Sudan's economy has been badly hit by the loss of two-thirds of oil production to the South, and the country is under pressure to ease the hardships of people already exhausted by years of conflict, inflation and a U.S. trade embargo.
The two sides were meant to conclude an oil agreement that would see them sharing revenues, with the south paying fees to export its oil through the north.
The African Union is sponsoring talks between the two countries this week, but Sudanese Foreign Minister Ali Ahmed Karti dampened hopes of a quick deal, rejecting the south's criticism of its move as "childish."
"If they are not ready to sit down and conclude an agreement, we will take our right. We will take our entitlements," he told Reuters in an interview.
"Nobody can hamper us from taking our right. This is our entitlement," Karti said.
He said South Sudan's support for rebels in the border states of South Kordofan and Blue Nile was hindering the talks. Juba denies giving support to the insurgents, who fought as part of the southern army during the civil war.
"If you are hosting rebels, preparing them against me, supporting them by munitions, by salaries, by everything, by training, by giving them all facilities. What shall I wait for? What shall I wait for you to do? I'm waiting for war," he said.
"So if you are preparing to instigate war against me, what kind of any other agreement will be useful?"
He said Sudan had monitored conversations that proved Juba was supporting the rebels - known as the Sudan People's Liberation Movement Army (SPLA-N) - by continuing to pay their old salaries.
"We listen to them. They know that we listen to them. What kind of stupidity? You know I'm listening to what you say every day, and you go on talking about salaries, ammunition, supporting us, and bringing more tanks near the borders, and the rest," he said.
Any oil agreement would likely depend on a broader deal that addressed the fighting and other security issues, such as marking the border, Karti said.
"To me, it could be a holistic approach. A piecemeal way of doing things is not enough, and it proved not to be working. It's better to begin with the top issues - the security issue to me is very important - and then the rest will be easy," he said.
Sudan and South Sudan have been discussing a transit fee for southern oil exports since Juba's independence, but their positions have remained wide apart. Khartoum wants $1 billion in rear payments plus $36 a barrel to use the export pipeline, roughly a third of the South's export value.
South Sudan has offered to sell oil to Khartoum at discounted prices and give financial aid, but Karti said some southern officials had taken a "sarcastic" approach.

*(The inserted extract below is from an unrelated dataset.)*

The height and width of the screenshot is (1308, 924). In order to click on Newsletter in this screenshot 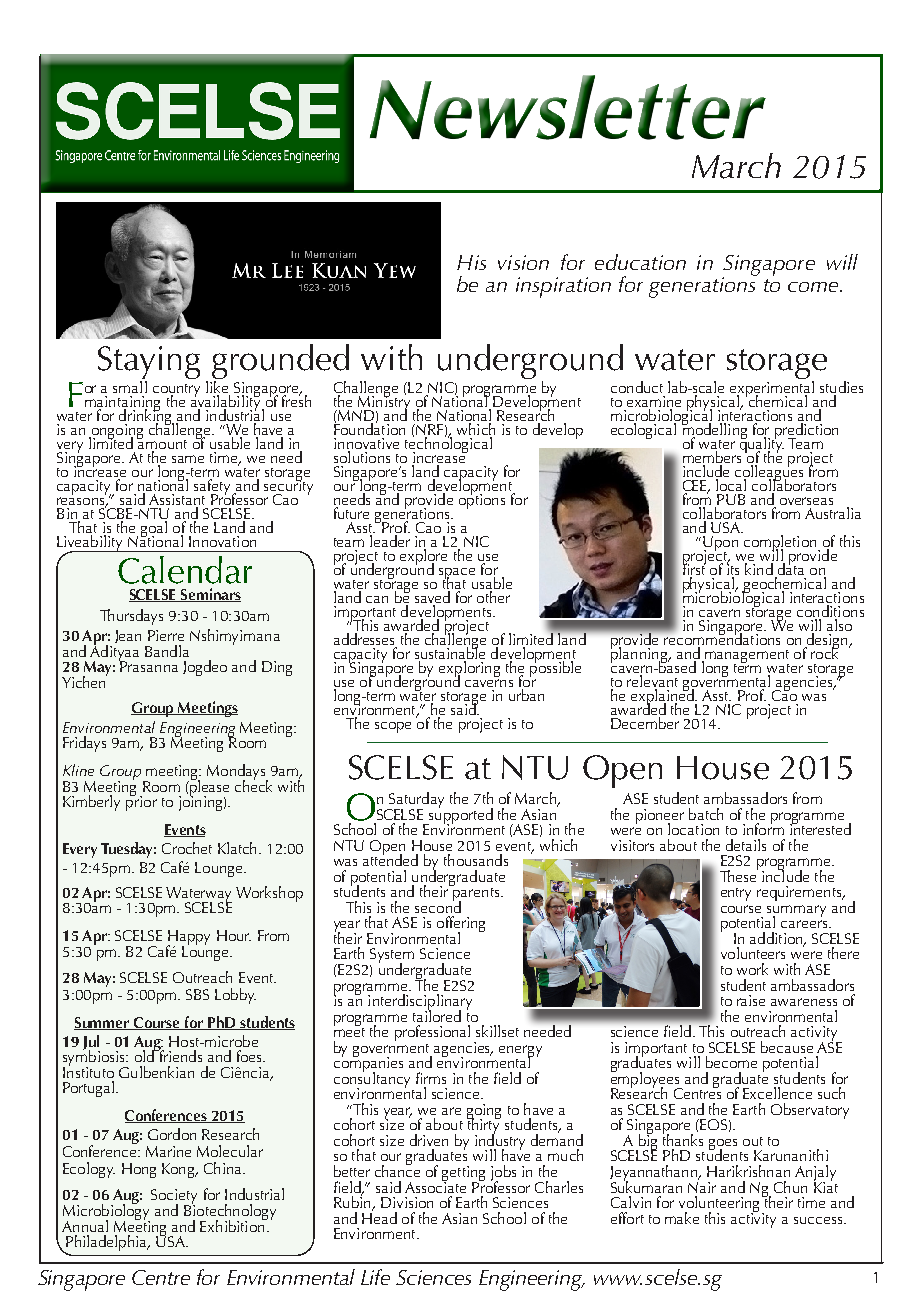, I will do `click(568, 107)`.
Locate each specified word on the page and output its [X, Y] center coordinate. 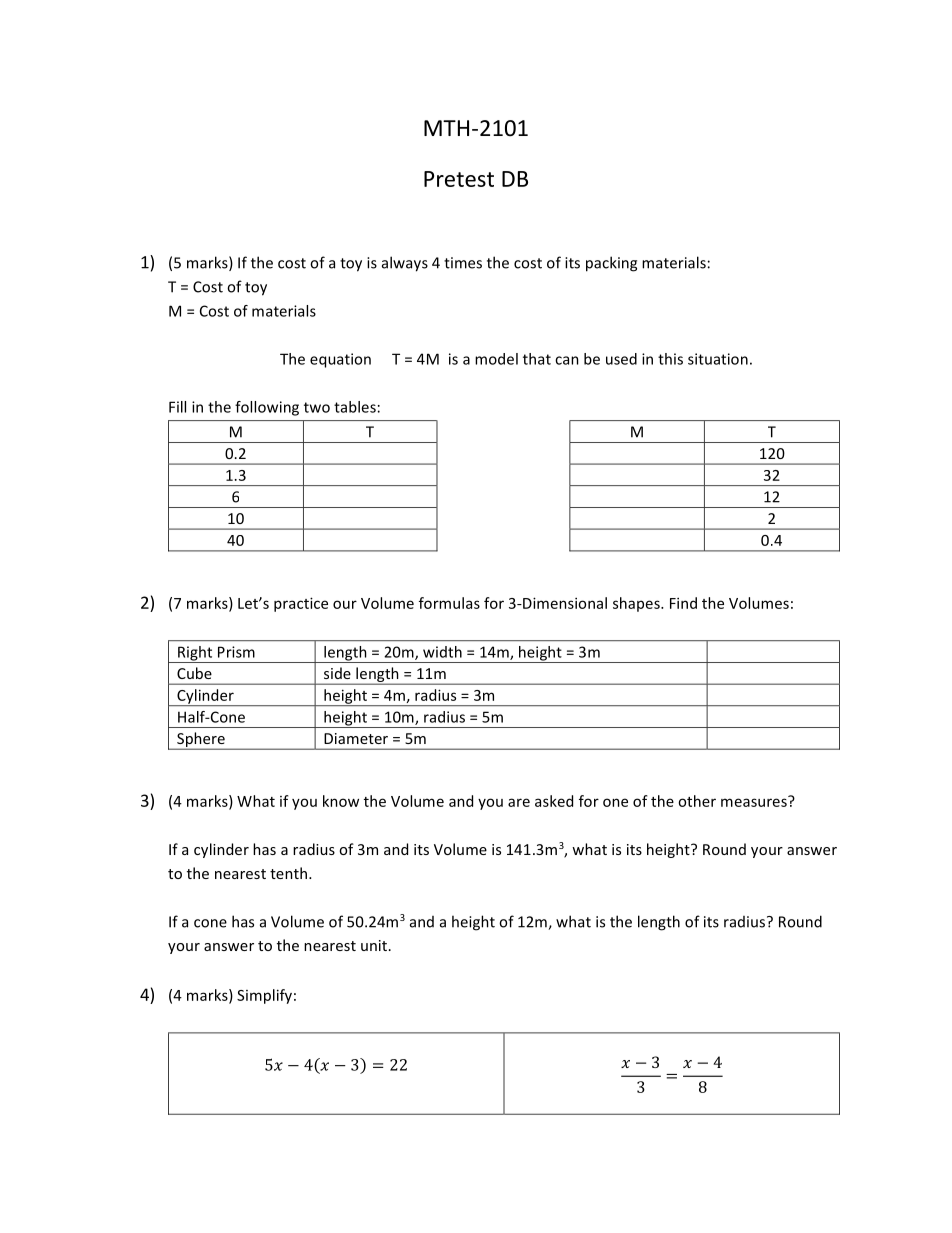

"Even some of them, sarcastically, they tell us that they are donors and they will give us some tens of millions, and they will be spending those millions on humanitarian issues, and trying to solve problems in the needy areas," he said.
"They talked to us like donors, whereas we are calling for them to sit down at a table to talk seriously," Karti said.
"(Saying we are) taking their oil, stealing their oil - this is childish," he said. "This is our right. If this does not (suit) them, let them block the oil. It is their oil. We will not at all fight for the oil to come through our pipeline."
He said a debt pile of almost $40 billion for which Juba refuses to share responsibility was weighing on the economy but rejected some analysts' forecasts that Sudan's economy is headed for a severe crisis.
"It is not bad. I will not accept this word," he said. "We are trying our best to emerge as a country that has good resources, and as a country that should be supported."
Most Western firms have shunned Sudan since the United States put a trade embargo in place in 1997 for the country's role in hosting prominent militants like Osama bin Laden.
Karti said Gulf Arab states were increasing their investments but Sudan would not ask for any outside help to overcome economic difficulties.
"We are not begging from anybody, we have our resources," he said.